GOAL OF THE EXERCISE
In the rows below, swap every "coordinates" for "point" and write the rows out again with nothing else altered. Omit the pictures.

··· EXTRACTED MATERIAL ···

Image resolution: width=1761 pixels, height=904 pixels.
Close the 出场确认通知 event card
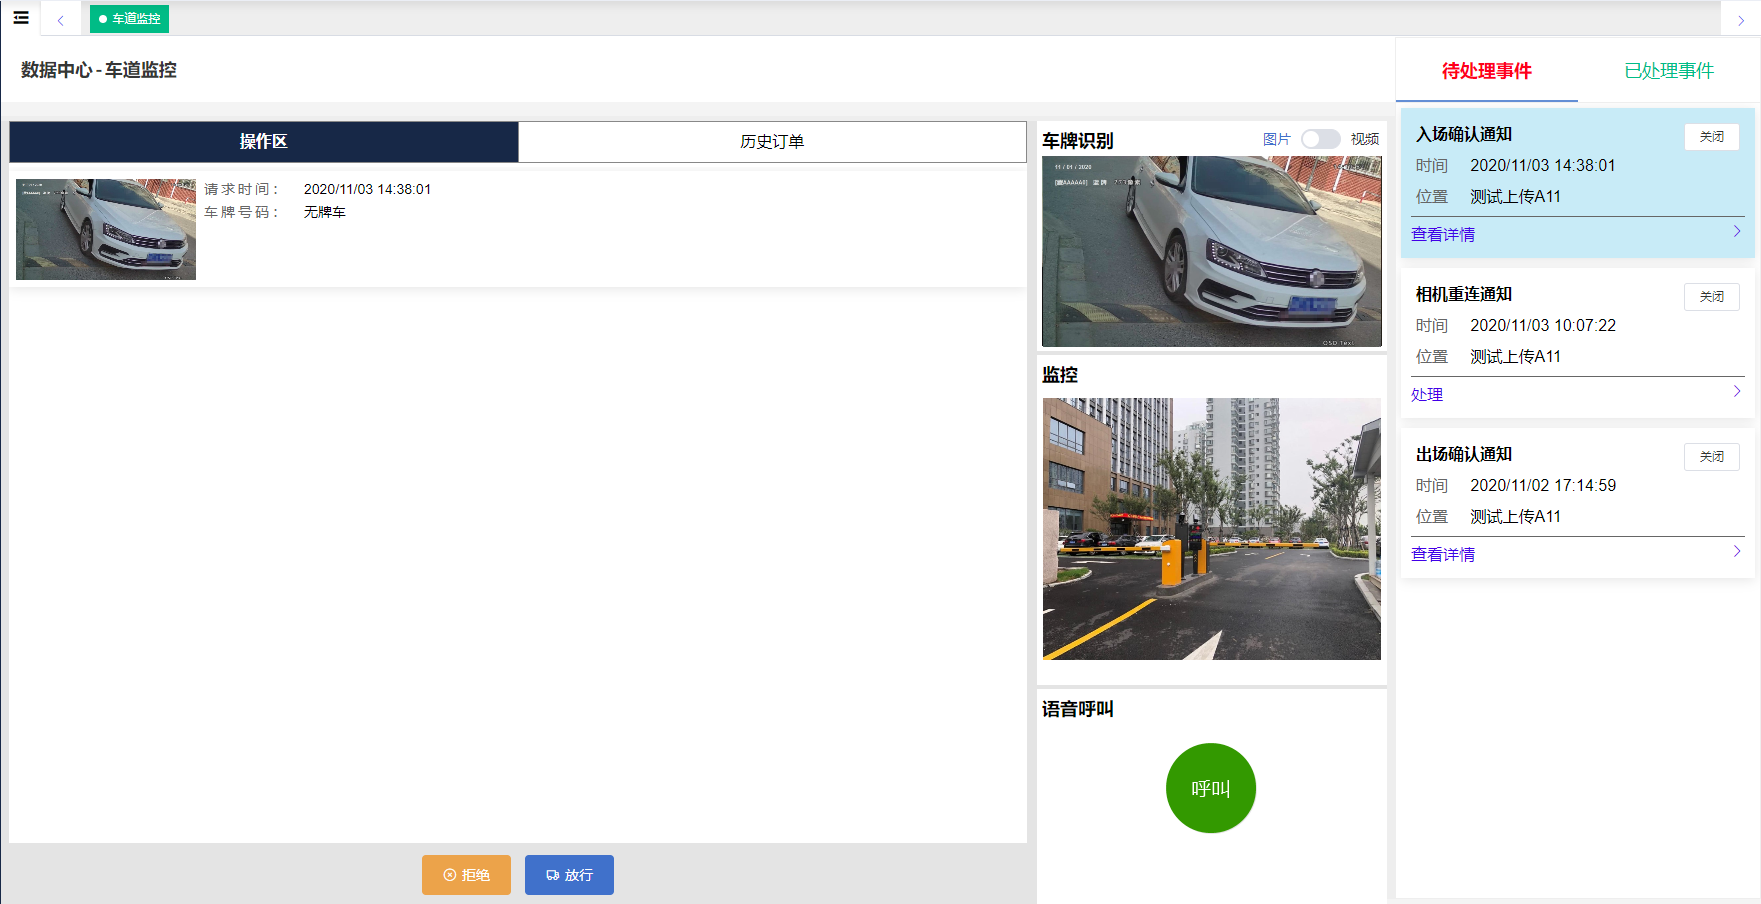click(1711, 457)
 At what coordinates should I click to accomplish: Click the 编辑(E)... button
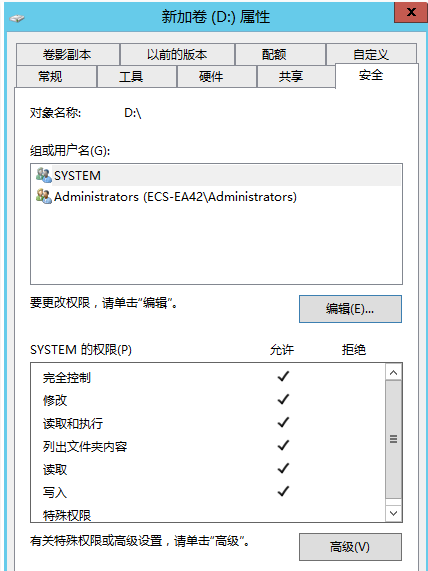click(x=350, y=309)
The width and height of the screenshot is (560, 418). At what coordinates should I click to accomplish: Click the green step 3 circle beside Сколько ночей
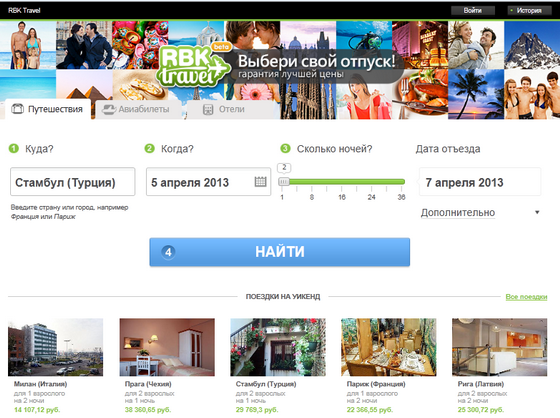click(285, 148)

···

FULL RESPONSE
Image resolution: width=1761 pixels, height=904 pixels.
Close the 出场确认通知 event card
click(1711, 457)
 At what point should I click to accomplish: Click the 编辑(E)... button
click(x=350, y=309)
The width and height of the screenshot is (560, 418). At what point should I click to accomplish: Click the green step 3 circle beside Сколько ночей
click(285, 148)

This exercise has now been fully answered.